И ведь что здорово: глаза у старика ни на мгновенье не стали растерянными, хотя он все сразу понял, — глаза у него улыбались… Если бы я разглядел в них хоть искру сомнения, возможно, я и передумал бы. Но он не стал говорить, что в лучшем случае эпизод, рассказанный в газете, может подтвердить лишь невеликую частность в моей теории, да и придется горя хлебнуть во Владивостоке для того только, чтоб документы оформить, необходимые допуски, тем более — я не один, с сыном… Но ничего он не стал говорить, а только спросил:
— Вам — сегодня? Или завтра утром можно?
…А все-таки Дронов никак не ожидал, что я уеду. Просто уеду, даже не попрощавшись. Наверное, он не мог понять, что к чему, куда я еду, с кем говорить буду, — кроме Лямина, никто ничего не знал. И Дронов испугался. Он поймал меня уже у самого вертолета — на площадке, метрах в пятистах от поселка. Дронов так спешил, что кричал с трудом:
— Алексей Иваныч!.. Секунду!.. Я…
Я подождал, пока он приблизится, кивнув Борьке, чтоб залезал в вертолет.

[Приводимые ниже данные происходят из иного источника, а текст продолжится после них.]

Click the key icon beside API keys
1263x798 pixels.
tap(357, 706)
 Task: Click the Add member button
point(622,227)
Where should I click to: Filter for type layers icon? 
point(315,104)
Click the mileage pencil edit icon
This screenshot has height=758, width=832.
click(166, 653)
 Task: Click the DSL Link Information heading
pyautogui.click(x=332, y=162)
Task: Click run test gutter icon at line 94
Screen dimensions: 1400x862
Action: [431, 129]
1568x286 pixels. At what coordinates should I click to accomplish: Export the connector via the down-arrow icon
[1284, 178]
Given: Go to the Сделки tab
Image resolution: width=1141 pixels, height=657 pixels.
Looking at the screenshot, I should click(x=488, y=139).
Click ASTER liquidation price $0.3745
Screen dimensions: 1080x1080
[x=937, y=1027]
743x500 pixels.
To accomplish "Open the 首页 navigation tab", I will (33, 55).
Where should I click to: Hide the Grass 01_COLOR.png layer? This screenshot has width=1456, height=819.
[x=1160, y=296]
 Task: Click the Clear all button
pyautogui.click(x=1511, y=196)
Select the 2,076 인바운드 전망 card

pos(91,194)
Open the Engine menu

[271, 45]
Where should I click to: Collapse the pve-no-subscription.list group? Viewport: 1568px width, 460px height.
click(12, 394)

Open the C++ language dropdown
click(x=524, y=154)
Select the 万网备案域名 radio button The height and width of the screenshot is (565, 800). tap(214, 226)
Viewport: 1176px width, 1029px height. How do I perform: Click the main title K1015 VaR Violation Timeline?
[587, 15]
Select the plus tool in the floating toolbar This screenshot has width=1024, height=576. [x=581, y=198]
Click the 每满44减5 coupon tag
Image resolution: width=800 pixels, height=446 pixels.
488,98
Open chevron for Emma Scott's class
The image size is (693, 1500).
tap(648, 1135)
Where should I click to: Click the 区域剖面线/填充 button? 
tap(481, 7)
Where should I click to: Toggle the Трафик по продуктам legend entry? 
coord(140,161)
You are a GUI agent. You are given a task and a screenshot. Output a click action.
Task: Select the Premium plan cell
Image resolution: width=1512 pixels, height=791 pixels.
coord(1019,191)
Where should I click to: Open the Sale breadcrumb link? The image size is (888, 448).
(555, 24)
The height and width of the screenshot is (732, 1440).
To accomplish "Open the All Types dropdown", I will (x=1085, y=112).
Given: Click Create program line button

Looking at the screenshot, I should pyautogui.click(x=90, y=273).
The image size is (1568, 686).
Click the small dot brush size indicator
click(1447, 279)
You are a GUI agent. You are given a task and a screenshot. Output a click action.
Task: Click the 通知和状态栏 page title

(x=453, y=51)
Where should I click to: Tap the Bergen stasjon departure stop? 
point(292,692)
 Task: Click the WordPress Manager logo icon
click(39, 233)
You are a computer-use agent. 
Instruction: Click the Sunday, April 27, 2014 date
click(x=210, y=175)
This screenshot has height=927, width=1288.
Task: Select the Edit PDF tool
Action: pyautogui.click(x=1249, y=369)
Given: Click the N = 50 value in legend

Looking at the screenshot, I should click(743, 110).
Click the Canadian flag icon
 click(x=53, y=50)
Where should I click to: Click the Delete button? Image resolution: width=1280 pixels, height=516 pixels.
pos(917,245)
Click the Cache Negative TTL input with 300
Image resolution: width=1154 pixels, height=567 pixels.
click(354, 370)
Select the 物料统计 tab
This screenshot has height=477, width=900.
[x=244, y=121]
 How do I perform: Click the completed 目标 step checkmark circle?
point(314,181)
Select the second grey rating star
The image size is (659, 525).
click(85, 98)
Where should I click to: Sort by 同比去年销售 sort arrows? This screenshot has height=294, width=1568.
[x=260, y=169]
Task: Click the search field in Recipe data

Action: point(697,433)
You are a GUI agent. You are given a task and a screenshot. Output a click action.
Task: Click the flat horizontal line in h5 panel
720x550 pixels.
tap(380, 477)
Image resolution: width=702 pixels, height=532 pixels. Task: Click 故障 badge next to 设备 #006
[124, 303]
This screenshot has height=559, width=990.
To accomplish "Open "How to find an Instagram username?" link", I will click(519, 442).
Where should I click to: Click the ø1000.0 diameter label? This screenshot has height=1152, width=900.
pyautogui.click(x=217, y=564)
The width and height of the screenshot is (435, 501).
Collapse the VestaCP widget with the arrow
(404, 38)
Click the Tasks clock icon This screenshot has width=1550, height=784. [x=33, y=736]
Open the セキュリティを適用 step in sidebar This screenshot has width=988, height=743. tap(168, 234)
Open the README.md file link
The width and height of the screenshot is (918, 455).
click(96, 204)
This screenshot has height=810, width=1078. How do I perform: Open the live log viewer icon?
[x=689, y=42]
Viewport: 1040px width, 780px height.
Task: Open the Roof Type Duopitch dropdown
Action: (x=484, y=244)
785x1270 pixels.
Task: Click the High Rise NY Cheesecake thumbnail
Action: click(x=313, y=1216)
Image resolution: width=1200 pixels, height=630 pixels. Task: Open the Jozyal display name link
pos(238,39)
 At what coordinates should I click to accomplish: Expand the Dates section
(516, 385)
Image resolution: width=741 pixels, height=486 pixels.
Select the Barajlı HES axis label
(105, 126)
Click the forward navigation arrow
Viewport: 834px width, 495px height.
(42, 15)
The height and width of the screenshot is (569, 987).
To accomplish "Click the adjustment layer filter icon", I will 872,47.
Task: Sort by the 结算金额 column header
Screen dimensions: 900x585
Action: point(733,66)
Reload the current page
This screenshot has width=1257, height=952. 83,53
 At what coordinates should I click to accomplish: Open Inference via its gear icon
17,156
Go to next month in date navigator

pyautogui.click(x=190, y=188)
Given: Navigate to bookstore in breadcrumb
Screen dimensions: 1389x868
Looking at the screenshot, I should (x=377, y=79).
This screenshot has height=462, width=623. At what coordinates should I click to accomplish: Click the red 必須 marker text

— Не надо уезжать, Алексей Иванович, — просительно даже сказал Дронов. — Я дам вам возможность делать все, что вы захотите. Без всяких условий. Оставайтесь!
Дул крепкий ветер: в какую-то секунду мне показалось, что Дронов, длинный, худой, выгибается под этим ветром дугой, и размытые глаза его смотрели искательно, — мне его опять жалко стало. Он протянул руку… Но стойло мне представить, как я притронусь к этой руке, и так тошно стало, физически тошно, — я понял: остаться ни при каких условиях не смогу; если останусь, меня всю жизнь будет мутить при одном воспоминании о Дронове, об этих местах… Я сказал — подчеркнуто делово:
— Я поздравляю вас, Семен Спиридонович, с высокой правительственной наградой. Честь имею!
Он открыл рот и опять заскрипел морщинами на лбу… Так я и оставил его стоять, повернулся и больше уж не оглядывался.
ЩЕНОК
Слабых, как рядно, рукавиц, выданных прорабам, хватило лишь на пару дней, и кожа на ладонях сперва покраснела, вздулась, лопнула едкими мозолями, а потом поржавела, прикоснешься к лицу — будто нестроганой деревяшкой.
Мы не неженки, нет, просто жизнь завзятых строителей приучила нас к технике более ласковой, чем лопата.